## What the task asks
Report the number of lines in the records below that contain the word "Wileyfox", and nothing more.

Screenshot grounding data
※ ※ ※

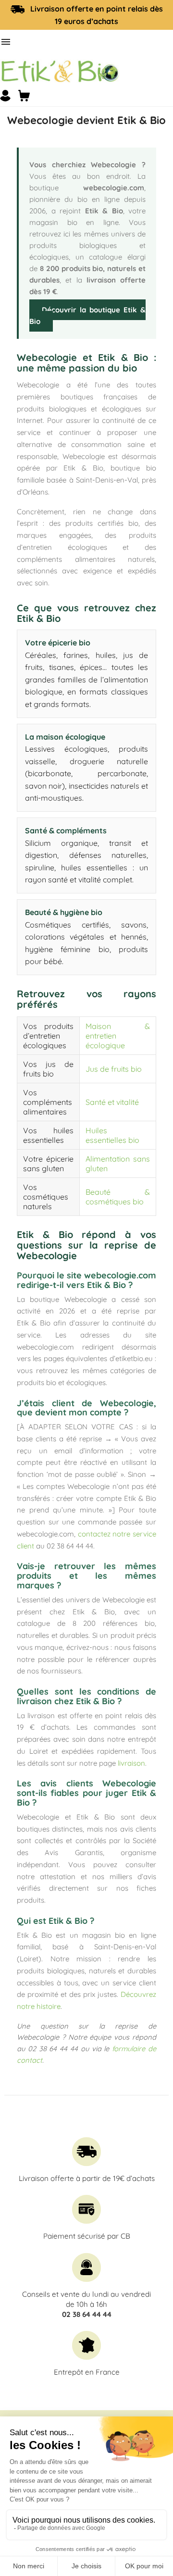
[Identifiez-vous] (5, 95)
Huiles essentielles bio (112, 1135)
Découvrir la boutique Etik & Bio (87, 315)
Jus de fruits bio (114, 1069)
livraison (131, 1763)
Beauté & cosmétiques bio (118, 1196)
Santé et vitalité (112, 1102)
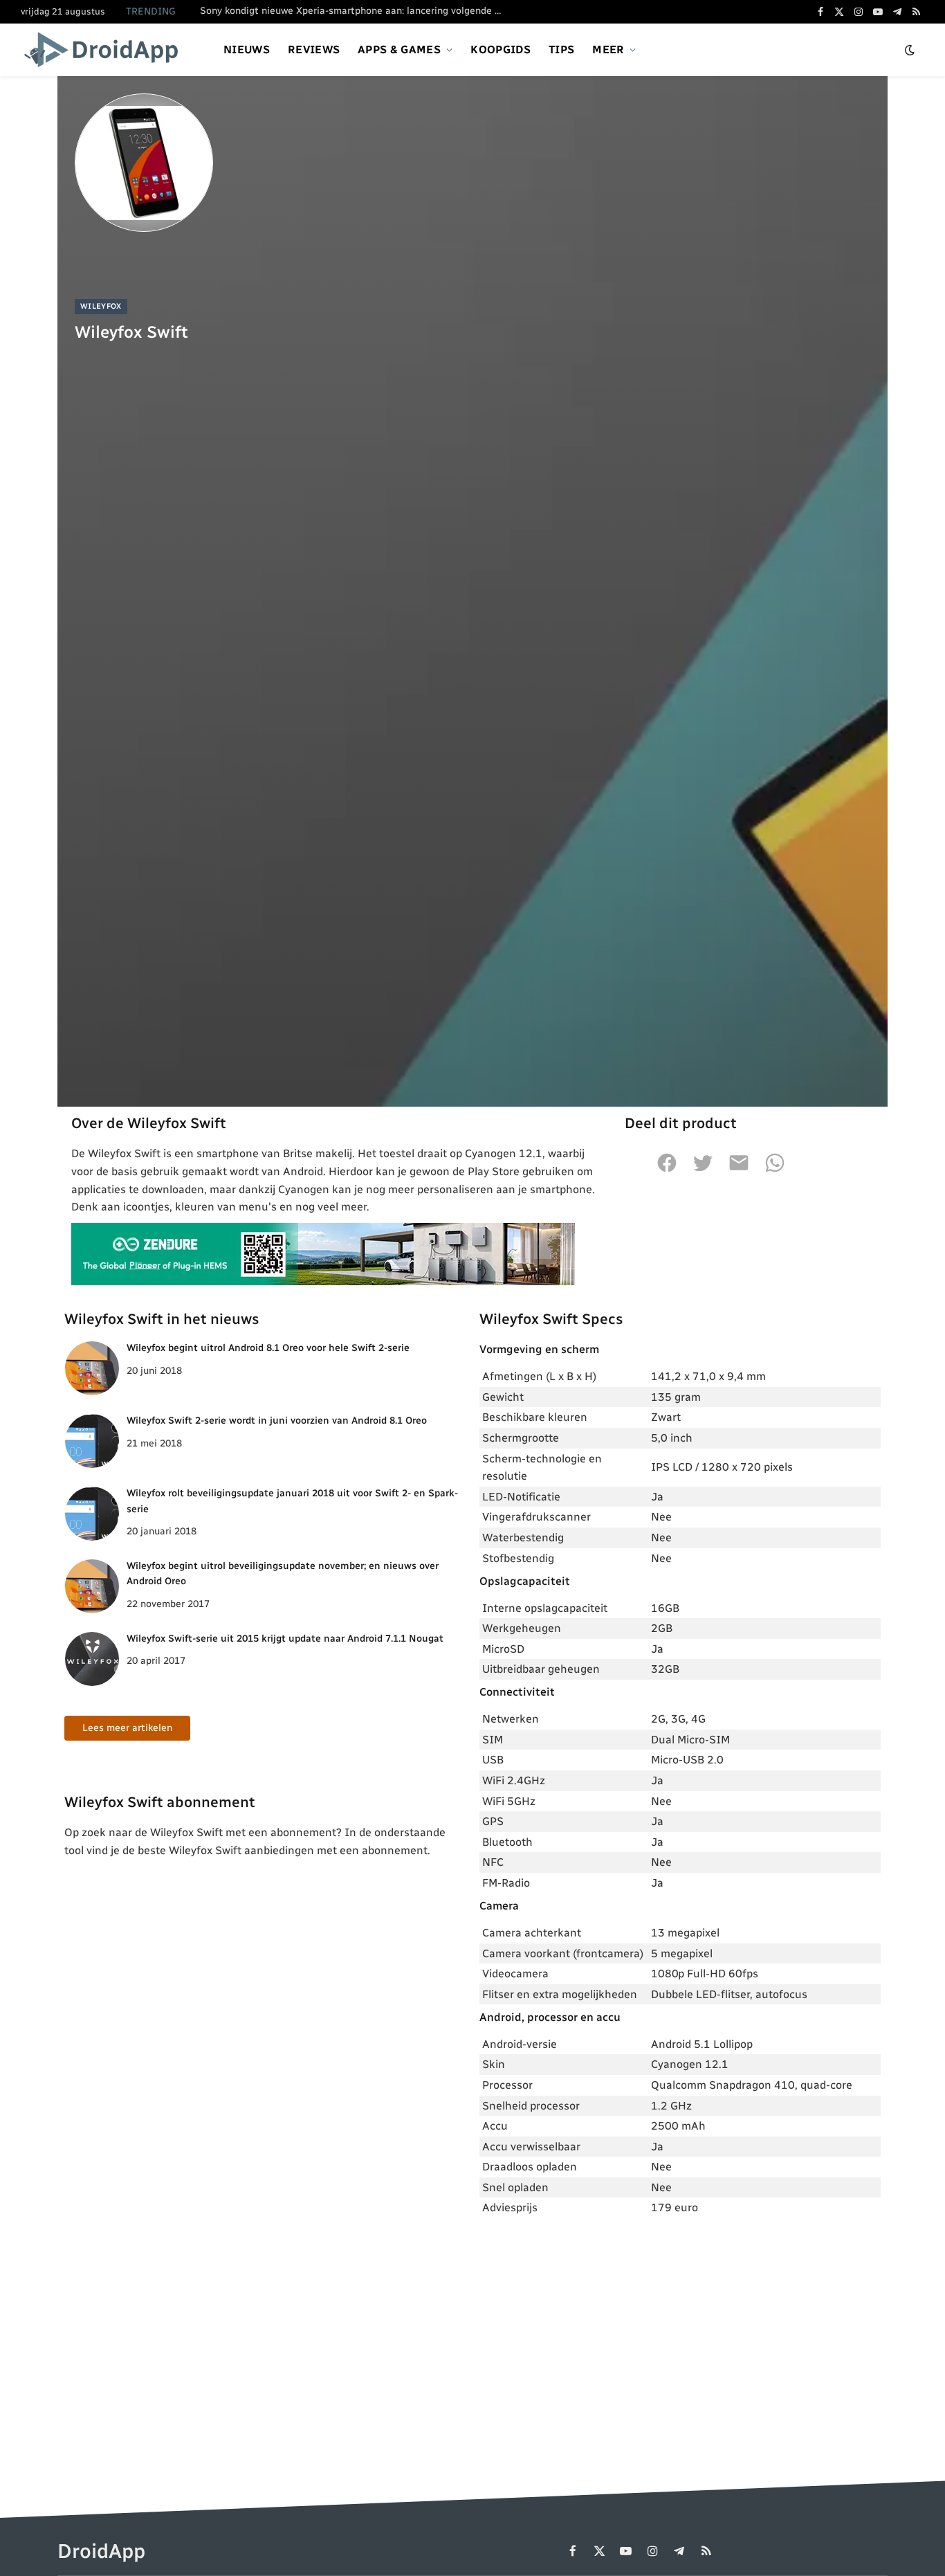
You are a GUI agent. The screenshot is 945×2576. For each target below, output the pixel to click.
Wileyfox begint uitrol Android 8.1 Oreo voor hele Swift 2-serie (268, 1348)
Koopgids (500, 49)
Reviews (314, 49)
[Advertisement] (680, 2330)
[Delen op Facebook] (667, 1170)
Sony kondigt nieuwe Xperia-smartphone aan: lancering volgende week (355, 11)
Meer (608, 49)
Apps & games (399, 49)
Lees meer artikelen (127, 1728)
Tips (561, 49)
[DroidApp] (105, 50)
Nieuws (246, 49)
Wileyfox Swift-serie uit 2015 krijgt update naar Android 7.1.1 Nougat (285, 1638)
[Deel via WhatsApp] (775, 1170)
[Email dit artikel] (739, 1170)
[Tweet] (703, 1170)
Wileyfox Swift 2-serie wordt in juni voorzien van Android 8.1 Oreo (277, 1420)
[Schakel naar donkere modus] (909, 50)
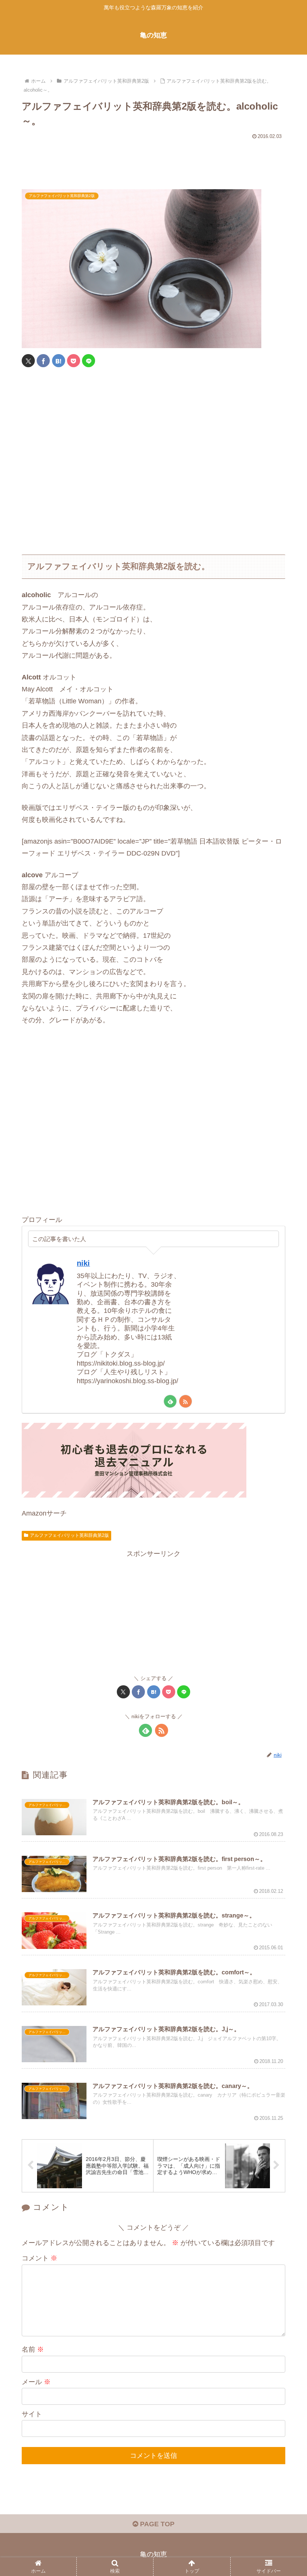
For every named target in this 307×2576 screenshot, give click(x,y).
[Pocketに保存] (73, 360)
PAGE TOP (156, 2524)
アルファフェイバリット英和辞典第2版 (69, 1535)
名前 (33, 2349)
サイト (32, 2414)
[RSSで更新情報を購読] (185, 1401)
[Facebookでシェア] (43, 360)
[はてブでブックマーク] (58, 360)
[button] (284, 1583)
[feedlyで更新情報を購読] (170, 1401)
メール (36, 2382)
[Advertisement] (153, 161)
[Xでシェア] (28, 360)
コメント (39, 2258)
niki (83, 1263)
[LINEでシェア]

※ ※ ※

## Solved problem
3